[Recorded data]
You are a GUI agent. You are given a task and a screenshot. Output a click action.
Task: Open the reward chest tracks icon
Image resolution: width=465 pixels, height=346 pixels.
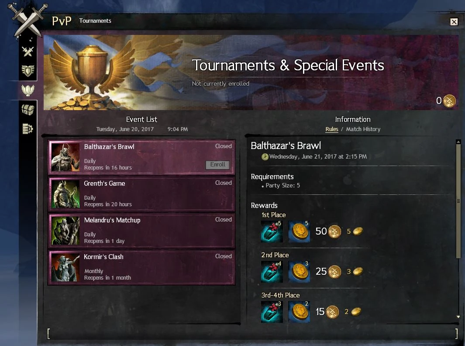point(28,110)
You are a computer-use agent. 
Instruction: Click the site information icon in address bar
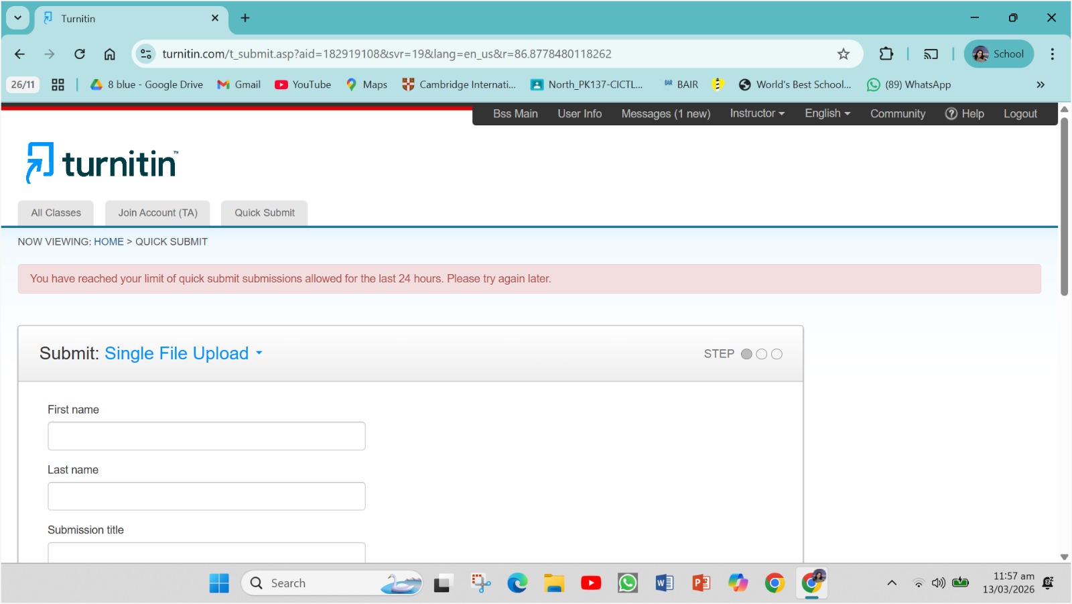coord(146,54)
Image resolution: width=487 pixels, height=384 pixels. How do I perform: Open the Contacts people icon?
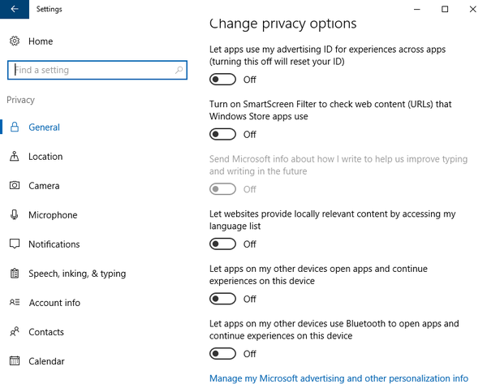(15, 331)
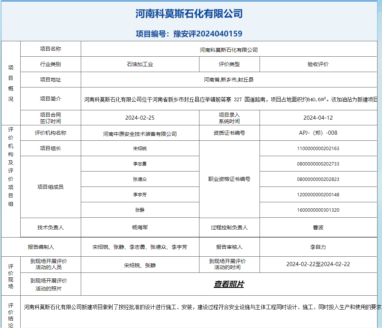The height and width of the screenshot is (328, 382).
Task: Click report reviewer name 李自力
Action: 318,247
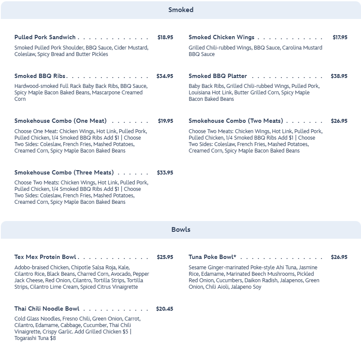Choose the Tuna Poke Bowl title
Screen dimensions: 361x346
(212, 257)
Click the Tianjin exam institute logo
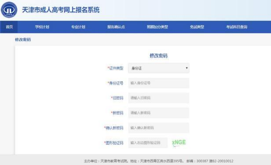This screenshot has width=271, height=165. point(9,10)
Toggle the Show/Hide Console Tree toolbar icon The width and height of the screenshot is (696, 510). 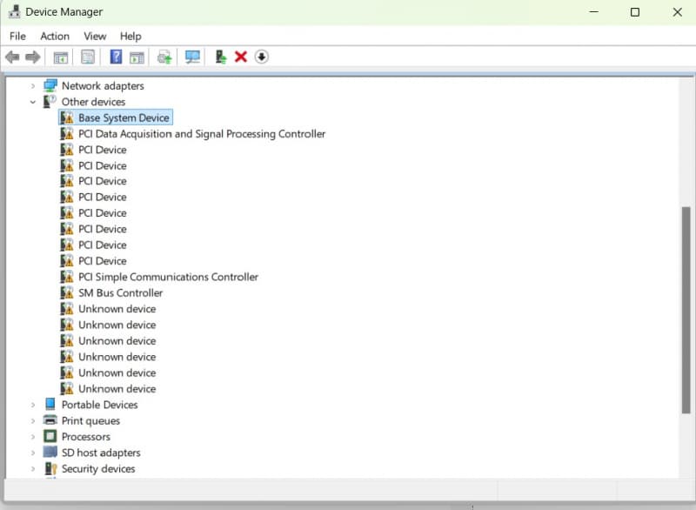(61, 57)
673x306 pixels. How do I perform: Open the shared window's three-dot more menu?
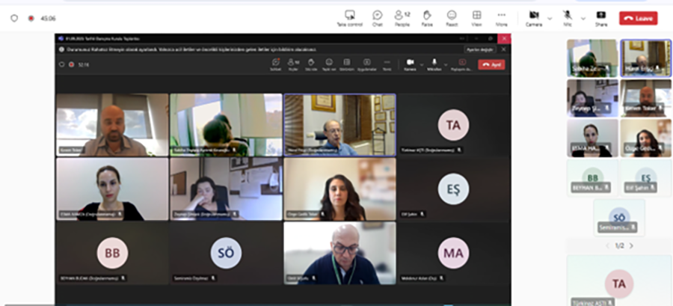point(387,64)
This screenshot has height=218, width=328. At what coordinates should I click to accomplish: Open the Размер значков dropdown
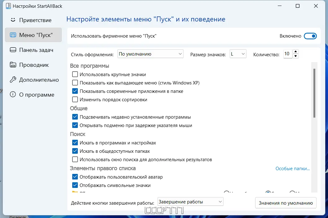click(x=238, y=53)
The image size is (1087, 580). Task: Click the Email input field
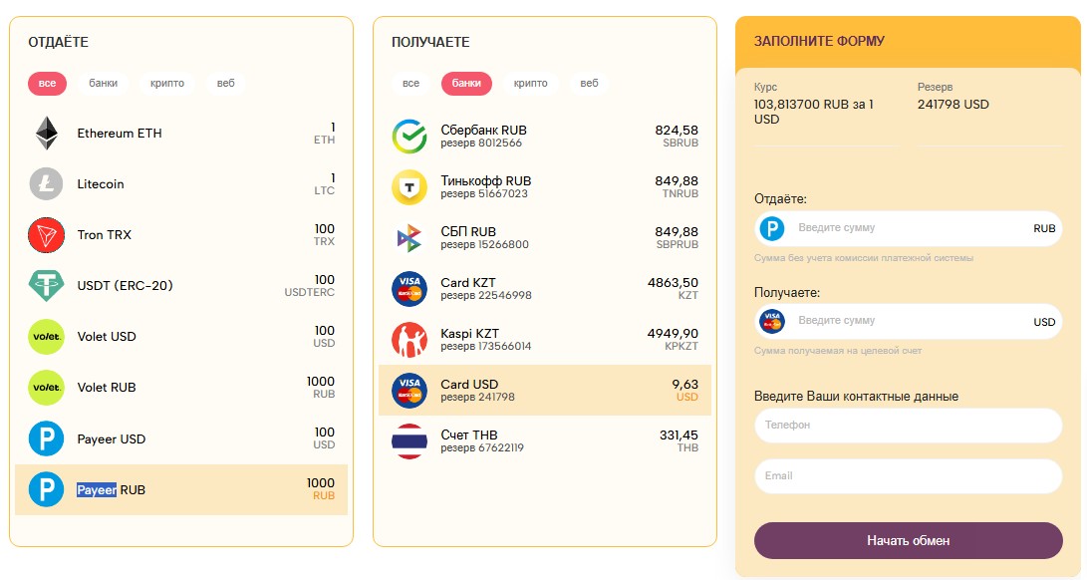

:: What you are asked to do ::
Which lines of the data above contain "agent"? Copy each one.

:: Final answer ::
You are a GUI agent. You are given a task and a screenshot. Output a click action.
You are a computer-use agent. 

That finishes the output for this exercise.